Originally referred to as the Zambezi Bridge, the parabolic arch design of the Victoria Falls Bridge is credited to George Hobson. It was constructed from steel in England by the Cleveland Bridge and Engineering Company, and shipped to the Mozambique port of Beira, and then transported up to Victoria Falls by rail.
In a feat of Victorian engineering, the Bridge took just 14 months to build. It was opened by Charles Darwin’s son, Professor George Darwin, President of the British Association (now the Royal Society) on 12 September 1905.
The Bridge itself is 198 metres (650 ft) long with the main arch spanning 156.50 metres (513.5 ft) at a height of 128 metres (420 ft) above the Zambezi River. It is a road, a railway and a foot-bridge, and is the only rail link between Zambia and Zimbabwe and one of only three road links between the two countries.

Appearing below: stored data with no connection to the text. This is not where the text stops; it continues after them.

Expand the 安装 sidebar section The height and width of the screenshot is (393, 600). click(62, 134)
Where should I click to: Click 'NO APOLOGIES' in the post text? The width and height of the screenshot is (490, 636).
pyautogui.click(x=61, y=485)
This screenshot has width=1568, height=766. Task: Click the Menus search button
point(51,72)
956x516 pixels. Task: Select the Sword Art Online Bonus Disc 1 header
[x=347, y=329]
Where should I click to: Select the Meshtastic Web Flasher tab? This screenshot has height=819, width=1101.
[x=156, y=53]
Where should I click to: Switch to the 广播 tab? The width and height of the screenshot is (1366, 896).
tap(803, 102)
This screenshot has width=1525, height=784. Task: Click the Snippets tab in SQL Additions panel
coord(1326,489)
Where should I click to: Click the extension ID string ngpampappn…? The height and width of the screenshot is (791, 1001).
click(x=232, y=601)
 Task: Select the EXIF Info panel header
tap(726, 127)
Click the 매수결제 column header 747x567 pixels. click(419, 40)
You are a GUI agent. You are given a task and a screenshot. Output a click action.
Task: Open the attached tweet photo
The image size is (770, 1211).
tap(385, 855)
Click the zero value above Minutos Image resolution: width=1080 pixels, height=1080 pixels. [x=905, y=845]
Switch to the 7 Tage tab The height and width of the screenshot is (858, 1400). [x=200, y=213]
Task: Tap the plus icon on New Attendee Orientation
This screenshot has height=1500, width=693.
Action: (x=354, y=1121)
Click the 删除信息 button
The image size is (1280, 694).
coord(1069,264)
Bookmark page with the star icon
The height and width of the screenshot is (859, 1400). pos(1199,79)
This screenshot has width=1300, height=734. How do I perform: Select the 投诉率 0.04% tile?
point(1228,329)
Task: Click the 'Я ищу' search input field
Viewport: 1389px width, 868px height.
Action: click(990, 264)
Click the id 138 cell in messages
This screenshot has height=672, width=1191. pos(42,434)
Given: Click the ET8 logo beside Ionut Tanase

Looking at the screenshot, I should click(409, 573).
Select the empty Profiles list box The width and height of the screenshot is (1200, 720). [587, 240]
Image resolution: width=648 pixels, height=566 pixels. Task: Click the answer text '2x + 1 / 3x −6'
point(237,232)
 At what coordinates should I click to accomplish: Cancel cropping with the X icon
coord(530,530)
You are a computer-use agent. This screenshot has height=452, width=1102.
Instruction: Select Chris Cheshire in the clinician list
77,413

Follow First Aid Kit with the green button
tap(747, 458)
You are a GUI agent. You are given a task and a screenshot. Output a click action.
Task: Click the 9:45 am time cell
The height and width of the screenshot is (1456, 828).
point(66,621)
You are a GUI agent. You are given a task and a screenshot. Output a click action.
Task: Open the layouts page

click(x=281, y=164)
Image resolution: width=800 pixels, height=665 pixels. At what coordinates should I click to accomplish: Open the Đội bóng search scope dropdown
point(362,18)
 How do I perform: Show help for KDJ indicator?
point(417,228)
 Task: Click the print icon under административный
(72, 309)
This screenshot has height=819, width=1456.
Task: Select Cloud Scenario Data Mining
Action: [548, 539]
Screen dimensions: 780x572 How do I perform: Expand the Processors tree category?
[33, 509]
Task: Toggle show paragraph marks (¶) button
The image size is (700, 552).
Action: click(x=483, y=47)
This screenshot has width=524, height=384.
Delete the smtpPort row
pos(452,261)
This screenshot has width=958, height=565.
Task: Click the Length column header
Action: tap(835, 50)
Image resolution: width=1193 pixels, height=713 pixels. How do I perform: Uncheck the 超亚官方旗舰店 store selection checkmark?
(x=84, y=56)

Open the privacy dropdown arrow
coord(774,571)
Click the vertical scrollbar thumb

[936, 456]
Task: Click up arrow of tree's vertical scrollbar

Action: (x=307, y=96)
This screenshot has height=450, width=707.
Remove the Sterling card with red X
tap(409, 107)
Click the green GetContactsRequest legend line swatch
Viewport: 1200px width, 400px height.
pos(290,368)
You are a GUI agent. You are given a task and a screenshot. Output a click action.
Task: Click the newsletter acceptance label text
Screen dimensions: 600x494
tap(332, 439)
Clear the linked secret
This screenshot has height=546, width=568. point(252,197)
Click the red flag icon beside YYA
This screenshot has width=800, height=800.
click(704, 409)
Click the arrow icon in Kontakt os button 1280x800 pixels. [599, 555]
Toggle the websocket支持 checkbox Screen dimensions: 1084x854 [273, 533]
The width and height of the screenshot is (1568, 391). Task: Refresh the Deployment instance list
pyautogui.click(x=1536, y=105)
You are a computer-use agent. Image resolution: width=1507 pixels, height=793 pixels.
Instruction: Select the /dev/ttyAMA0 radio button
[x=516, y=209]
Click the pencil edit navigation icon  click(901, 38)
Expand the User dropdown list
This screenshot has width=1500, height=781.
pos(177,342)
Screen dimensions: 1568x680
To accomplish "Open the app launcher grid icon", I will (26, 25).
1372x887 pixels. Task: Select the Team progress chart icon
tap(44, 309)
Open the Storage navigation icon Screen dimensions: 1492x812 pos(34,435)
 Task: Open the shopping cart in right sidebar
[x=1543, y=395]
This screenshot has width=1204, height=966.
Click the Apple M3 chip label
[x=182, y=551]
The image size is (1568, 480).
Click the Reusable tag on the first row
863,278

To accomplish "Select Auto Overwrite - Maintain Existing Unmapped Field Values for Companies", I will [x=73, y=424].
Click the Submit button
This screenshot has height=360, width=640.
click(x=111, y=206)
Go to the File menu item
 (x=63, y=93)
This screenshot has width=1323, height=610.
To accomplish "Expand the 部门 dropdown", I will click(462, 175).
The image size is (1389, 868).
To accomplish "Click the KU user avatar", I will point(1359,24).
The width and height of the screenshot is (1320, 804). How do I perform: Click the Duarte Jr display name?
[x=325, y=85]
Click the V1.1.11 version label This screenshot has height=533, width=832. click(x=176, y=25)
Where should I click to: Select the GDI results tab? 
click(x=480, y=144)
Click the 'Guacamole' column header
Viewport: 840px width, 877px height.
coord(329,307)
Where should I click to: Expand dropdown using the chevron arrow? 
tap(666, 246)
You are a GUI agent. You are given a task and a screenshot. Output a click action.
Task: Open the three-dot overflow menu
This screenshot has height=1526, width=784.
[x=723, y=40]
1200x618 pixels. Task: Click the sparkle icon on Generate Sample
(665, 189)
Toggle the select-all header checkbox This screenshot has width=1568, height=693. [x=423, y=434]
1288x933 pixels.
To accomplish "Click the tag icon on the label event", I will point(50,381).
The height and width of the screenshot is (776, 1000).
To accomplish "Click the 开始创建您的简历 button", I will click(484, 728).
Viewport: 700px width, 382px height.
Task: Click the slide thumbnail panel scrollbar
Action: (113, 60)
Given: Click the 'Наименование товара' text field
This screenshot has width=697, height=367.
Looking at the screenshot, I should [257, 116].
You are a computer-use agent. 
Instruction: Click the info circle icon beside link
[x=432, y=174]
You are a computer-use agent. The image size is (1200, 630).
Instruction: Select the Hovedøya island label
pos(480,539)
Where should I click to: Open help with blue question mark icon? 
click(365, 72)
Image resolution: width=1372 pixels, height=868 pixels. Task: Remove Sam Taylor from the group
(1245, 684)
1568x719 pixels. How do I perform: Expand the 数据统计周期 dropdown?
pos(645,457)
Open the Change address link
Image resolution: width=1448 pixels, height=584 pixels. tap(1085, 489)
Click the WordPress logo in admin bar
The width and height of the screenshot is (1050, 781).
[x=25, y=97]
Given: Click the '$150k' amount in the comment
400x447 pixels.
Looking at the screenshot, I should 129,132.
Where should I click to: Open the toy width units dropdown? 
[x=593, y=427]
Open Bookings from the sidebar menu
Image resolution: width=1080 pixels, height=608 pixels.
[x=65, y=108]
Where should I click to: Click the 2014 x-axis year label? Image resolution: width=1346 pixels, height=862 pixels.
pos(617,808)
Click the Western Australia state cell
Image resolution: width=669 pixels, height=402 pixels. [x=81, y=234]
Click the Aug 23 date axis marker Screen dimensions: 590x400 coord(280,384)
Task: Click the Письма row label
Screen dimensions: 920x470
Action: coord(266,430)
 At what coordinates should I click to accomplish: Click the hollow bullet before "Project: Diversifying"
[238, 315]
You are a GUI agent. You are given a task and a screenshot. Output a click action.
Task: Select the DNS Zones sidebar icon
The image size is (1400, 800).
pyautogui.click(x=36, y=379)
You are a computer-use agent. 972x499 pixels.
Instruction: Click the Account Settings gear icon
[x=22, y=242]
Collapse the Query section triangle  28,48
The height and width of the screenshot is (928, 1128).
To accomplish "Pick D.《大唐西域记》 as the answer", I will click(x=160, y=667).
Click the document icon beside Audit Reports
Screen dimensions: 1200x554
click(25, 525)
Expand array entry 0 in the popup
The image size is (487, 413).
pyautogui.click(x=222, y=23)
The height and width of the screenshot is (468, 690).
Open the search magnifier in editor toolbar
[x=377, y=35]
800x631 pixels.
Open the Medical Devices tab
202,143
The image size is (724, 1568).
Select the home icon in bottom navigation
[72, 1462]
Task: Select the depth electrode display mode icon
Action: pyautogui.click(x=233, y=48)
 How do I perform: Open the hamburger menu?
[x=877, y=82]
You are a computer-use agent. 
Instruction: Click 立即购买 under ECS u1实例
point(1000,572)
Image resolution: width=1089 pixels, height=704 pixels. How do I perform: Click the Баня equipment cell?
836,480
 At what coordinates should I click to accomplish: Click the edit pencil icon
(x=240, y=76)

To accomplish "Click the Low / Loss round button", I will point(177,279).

Today you can walk over the bridge and over the Zambia boarder line without having to pay for another visa to get back into Zimbabwe. You enter the boarder post (past the lines of trucks, cars, warthogs and baboons, not to mention tourists and would be bungee jumpers) and get a police pass to let you into no mans land. We walked over the bridge, where we got our first real glimpse of the falls (and our first taste of the spray!), to a well positioned bar on the Zambezi side where we watched people bungee jump and swing across the gorge.
With a beer of course!!!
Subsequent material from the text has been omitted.